Mucho hace falta para que podamos decir que se hizo justicia, pero algo se logró con la declaratoria de imprescriptibilidad del delito, derivada de la condición de lesa humanidad. Cuando menos, se le cerró el camino a la impunidad, que ha reptado durante estos años en el lodazal de la corrupción política y de la violencia criminal asociada al narcotráfico, el mal de males de nuestra patria.
Han pasado también, pero a mejor vida, siete testigos claves. El último y quizás el más importante para la investigación, Ignacio Londoño, político y abogado de las mafias, no fue llamado por la justicia a pesar de las evidencias en su contra, hasta que fue asesinado hace dos años. Enrique Gómez Martínez, sobrino de Álvaro y abogado de la familia, no ha ocultado sus temores frente a la amenaza latente, pero nunca ha dejado de perseguir con valentía la justicia para este magnicidio, aunque la justicia se haya escurrido entre oscuros intereses.

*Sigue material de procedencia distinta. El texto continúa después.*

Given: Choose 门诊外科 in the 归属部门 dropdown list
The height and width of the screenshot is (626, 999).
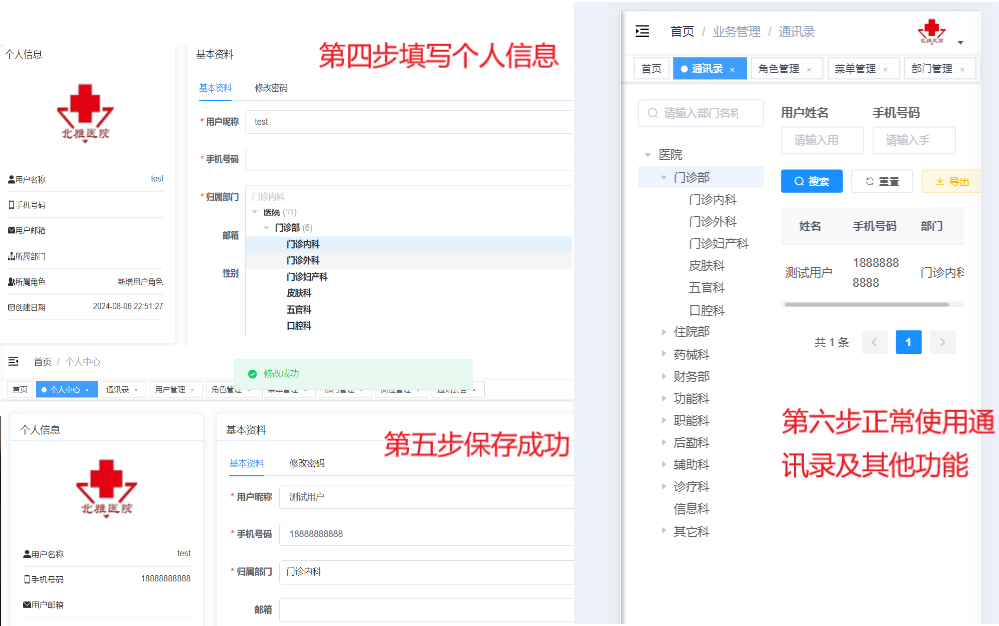Looking at the screenshot, I should 303,260.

En efecto, otro de los aspectos importantes de la declaratoria de lesa humanidad, es el reconocimiento de que “Es evidente (sic) “los palos de ciego” que se dieron en esta investigación desde su inicio por cuenta de las acciones desviatorias”. Como los tales palos de ciego se dieron en las instancias del Estado involucradas, surgen preguntas: ¿Quién o quiénes están detrás de las sistemáticas desviaciones de la investigación? ¿Por qué, si son tan evidentes, no se ha investigado y castigado a los obstructores de la justicia?
Al parecer, son preguntas con respuestas que no han logrado hacer parte de la verdad judicial, lo que nos lleva al gran pendiente de la investigación: La autoría intelectual. La justicia decidirá si vence la posición de la familia, que inculpa al expresidente Samper y a su ministro Serpa, o la de quienes se la adjudican a una derecha golpista que castigó a Álvaro por su apego a la legitimidad, o se trató de uno de los golpes del narcotráfico contra el Estado y la sociedad, que marcaron la década trágica de los ochenta, rematando con el asesinato de Álvaro Gómez en 1995.
Hacia delante, solo resta esperar que la decisión trascendental de la Fiscalía no tenga el resultado contraproducente de “dormir” la investigación otros veinte años, o hasta que terminen de matar a los testigos y triunfe la impunidad del terror. No. El magnicidio de Álvaro Gómez merece justicia.
Nota. Que la Navidad sea un remanso de paz en el mar embravecido de la Colombia preelectoral.